## EXERCISE DESCRIPTION
Restate the entries word for word and skip every image.

*** RECORDS FOR THE EXERCISE ***

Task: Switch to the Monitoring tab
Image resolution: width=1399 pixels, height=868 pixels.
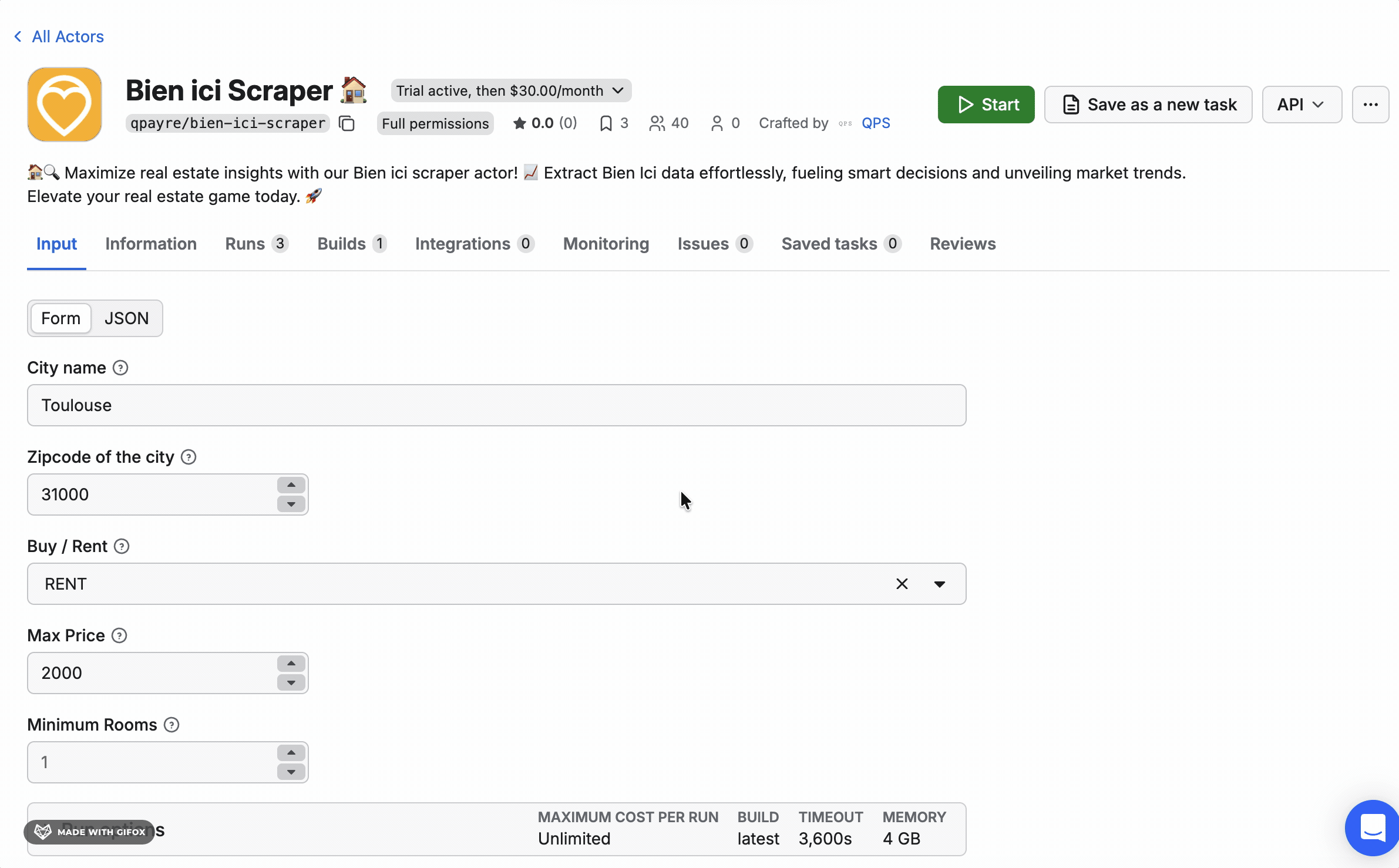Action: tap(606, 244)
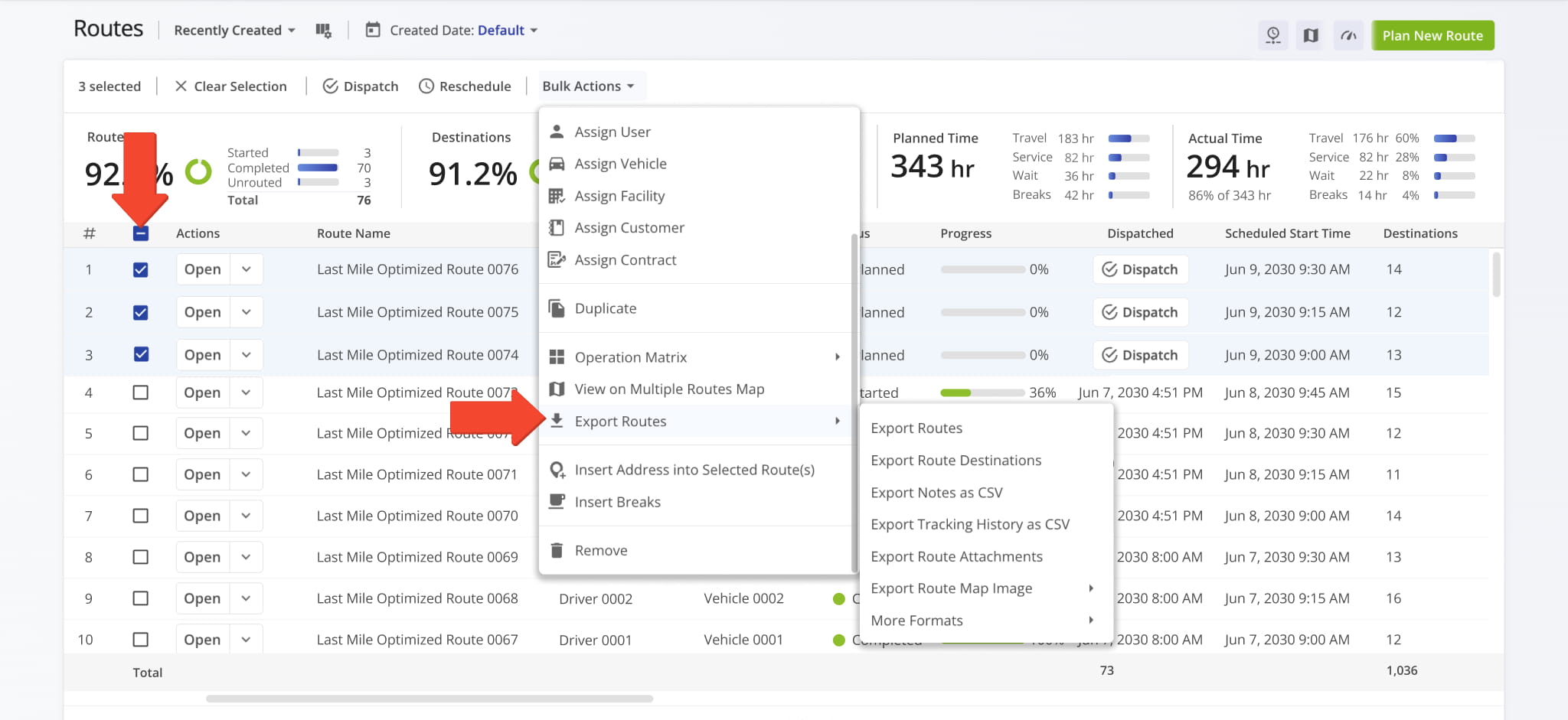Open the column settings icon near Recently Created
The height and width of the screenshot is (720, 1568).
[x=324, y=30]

*** End of RECORDS FOR THE EXERCISE ***

## ANSWER FOR THIS EXERCISE
Task: Switch to the Monitoring tab
Image resolution: width=1399 pixels, height=868 pixels.
Action: tap(606, 244)
Open the column settings icon near Recently Created
The height and width of the screenshot is (720, 1568).
[x=324, y=30]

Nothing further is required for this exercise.